Outdoor areas became and continue to be prime destinations for people needing to change their environments, spurring retailers across the country to lease space at open-air shopping centers since the start of pandemic restrictions nearly two years ago. In fact, landlords filled 17 million square feet of open-air shopping centers during the third quarter of 2021, according to CBRE data reported by The Wall Street Journal. That’s up 49% from 2019 and marked a 10-year high for net absorption, or the total space occupied minus what was vacated.
Landlords in the Tampa Bay metropolitan area reported nearly 473,000 square feet of net absorption in open-air shopping centers in the third quarter of 2021, according to data from Colliers. That’s the most in a quarter for the metro area since at least 2010.
‘We Opened the Door’
But back in the early days of the pandemic, the outlook for new retail wasn’t so certain. Against this backdrop, city officials offered discounted rents and non-binding, short-term leases for no longer than 12 months at the Pier Marketplace to entice small businesses that couldn’t afford traditional brick-and-mortar spaces.

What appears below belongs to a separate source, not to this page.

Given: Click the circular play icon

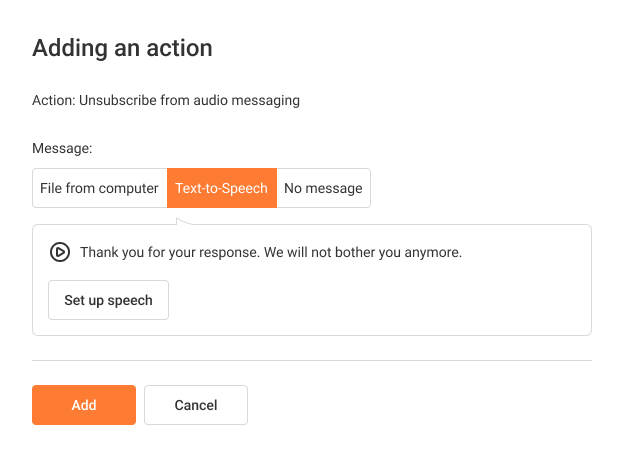Looking at the screenshot, I should (60, 252).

The city received 70 applications after putting out an open call to retailers. Some small business collectives, like One Community in St. Petersburg, moved nine black-owned businesses into one stall at the Pier Marketplace. The result was an eclectic mix of retailers selling everything from apparel and accessories to prints and pre-packaged food. Long-Watson, of InSparkleMe Bling Apparel, was part of the collective and found success selling rhinestone-adorned masks to pier visitors.

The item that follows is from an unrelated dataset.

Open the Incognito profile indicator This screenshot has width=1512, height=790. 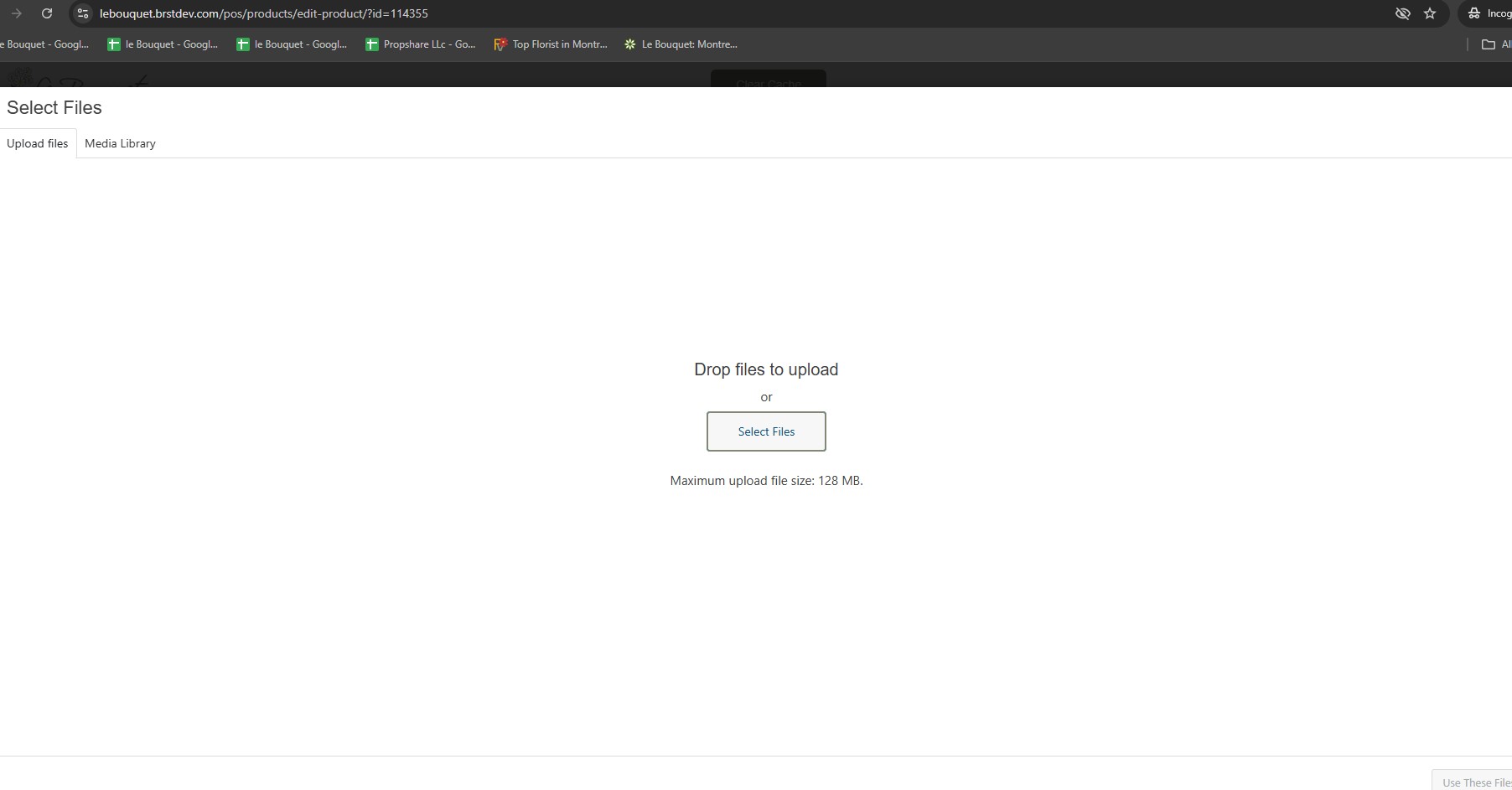click(x=1489, y=13)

“We opened the door for a lot of makers and operators in our city here,” said Stephanie Addis, director of retail services at Colliers. She obtained applications from interested vendors, maintained the wait-list and signed and renewed agreements.
Replicating Success
Addis believes the success of the Pier Marketplace can be replicated at properties with significant outdoor space or excessive parking, such as shopping centers or malls. But she cautioned, there are limits to where an outdoor market can work. Raw, undeveloped land may not be suitable for vendors needing access to water or electricity, Addis said. And there should be someone akin to a property manager at the property to ensure the vendors are in the right locations, open on time and can solve any problems that might arise.
“It would be a little labor-intensive for the landlord and tenants,” Addis said. “You really do need to have someone on-site.”
Ballestra said open-air markets might be key to creating a “destination within a destination” at future development sites in St. Petersburg. Among them is Tropicana Field, the ballpark and 86-acre property that is expected to be vacated within the decade by Major League Baseball’s Tampa Bay Rays.
“I appreciate the community’s response,” Ballestra said. “Frankly, they took a chance on us, and we took a chance on them because it was a big experiment. We look forward to this in perpetuity.”